Bruxelles – Se i soldi di un eventuale riscatto per la libertà Silvia Romano, la giovane cooperante rapita in Kenya nel novembre 2018 e liberata dopo essere stata tenuta prigioniera in Somalia, fossero stati usati per comprare armi, per l’Unione europea “sarebbe un problema”.
L’uso del condizionale è d’obbligo dal momento che il pagamento di un riscatto per liberare Romano è solo presunto, mai confermato da alcuna fonte istituzionale italiana, né da Palazzo Chigi né dalla Farnesina. Ma alla domanda diretta di un giornalista se “il pagamento di un riscatto costituisca un problema” per Bruxelles, alla luce delle dichiarazioni “che il portavoce di al Shabaab (il gruppo terroristico che ha rivendicato il rapimento di Romano in questi mesi) ha rilasciato a La Repubblica per cui una parte di quei soldi serviranno per comprare armi”, Josep Borrell in conferenza stampa ha risposto “sì, sicuramente sarebbe un problema”. L’alto rappresentante per la politica estera e di sicurezza dell’Unione europea ha però aggiunto “francamente non ho altre informazioni da darvi. Sono spiacente” (“It must be a problem for sure, but frankly speaking I don’t have more information to give to you, sorry’”).

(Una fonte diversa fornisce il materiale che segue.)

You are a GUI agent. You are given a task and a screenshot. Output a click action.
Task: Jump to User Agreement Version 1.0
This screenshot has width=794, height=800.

Il ministro degli Esteri, Luigi Di Maio, intervistato in una trasmissione televisiva, ha prontamente smentito che ci sia stato un pagamento, dichiarando “a me non risultano riscatti, altrimenti dovrei dirlo”. E aggiunge “perché la parola di un terrorista che viene intervistato vale più di quella dello Stato italiano?”, ha detto in riferimento alle parole del portavoce degli Shabaab. La stessa linea del governo Conte è confermata anche dal ministro della Salute, Roberto Speranza.